The now unemployed owner of a closed ROM distribution site has been ordered to pay $ 2.1 million in compensation to Nintendo after trying and failing to defend himself in the case.
In September 201
Storman has admitted that the site in 2019 accounted for most of his revenue from $ 30,000 to $ 36,000 a year. This included direct revenue from the sale of “premium unlimited accounts” for $ 30 per year which gave users faster downloads and no limits. When Storman signed a September 2020 agreement with Nintendo to shut down the site, he said he raised $ 800 a month from the site. According to court documents, Storman’s income now comes mainly from “unemployment and food stamps.”
In a termination proposal, Storman called for the protection of “Safe Harbor” in the Digital Millennium Copyright Act (DMCA) and argued that he was only a neutral service provider for users who shared files. He also pointed out that he had previously accepted Nintendo’s DMCA removal requests.
During a sale, however, Nintendo made Storman admit that he himself had uploaded Nintendo’s copyrighted ROM files, and canceled any attempt at a “safe harbor” claim. Another attempt at Storman’s defense based on the “first sale doctrine” failed either, as the site distributed copies instead of Storman’s personal property.
Storman also outraged Nintendo and the court for disobeying an order to provide “communication with the site administrators” and “data showing the number of times each of the pirated video games was downloaded.” In September 2020, Storman said the data was no longer available, leading Nintendo to claim that he had “destroyed it.”
While Nintendo originally claimed that RomUniverse was responsible for “hundreds of thousands” of copyrighted downloads, this number was lowered to 50,000 based on evidence taken from screenshots of the site. Nintendo claimed that each download cost between $ 20 and $ 60 (the average cost of new games they sell), and that it had lost between $ 1 million and $ 3 million in revenue.
By giving a summary judgment for Nintendo (as noted by Torrent Freak), the judge suggested that this was a clear case of infringement, one in which “there is no real question of substantive fact that Plaintiff owns the copyrighted works and defendant copied While Nintendo was seeking $ 4.41 million in copyright damage – or $ 90,000 each for 49 games – the judge lowered the amount to $ 1,715 million ($ 30,000 per work).
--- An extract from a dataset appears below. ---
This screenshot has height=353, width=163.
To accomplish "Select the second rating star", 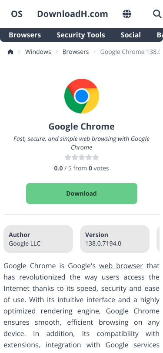I will (x=75, y=157).
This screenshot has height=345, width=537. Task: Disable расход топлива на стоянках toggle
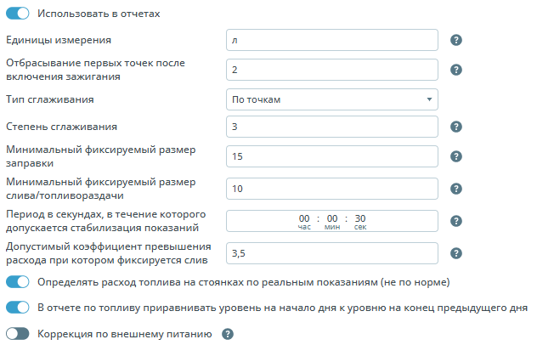click(x=18, y=282)
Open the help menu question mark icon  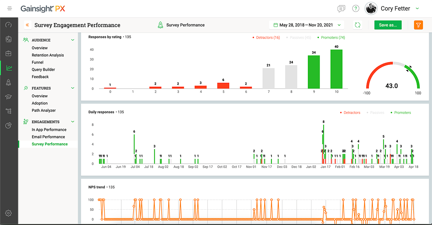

This amount should be sufficient to “compensate the plaintiff for lost income and deter defendants who are currently unemployed and have already closed the site,” the judge wrote.
The judge also awarded an additional $ 400,000 for RomUniverse’s use of Nintendo’s trademarked boxing art, down from a massive $ 11.2 million. But Storman avoided a permanent order for “future violation”, with the judge indicating that there was no “irreparable damage” given the financial damage and the fact that the site was already closed.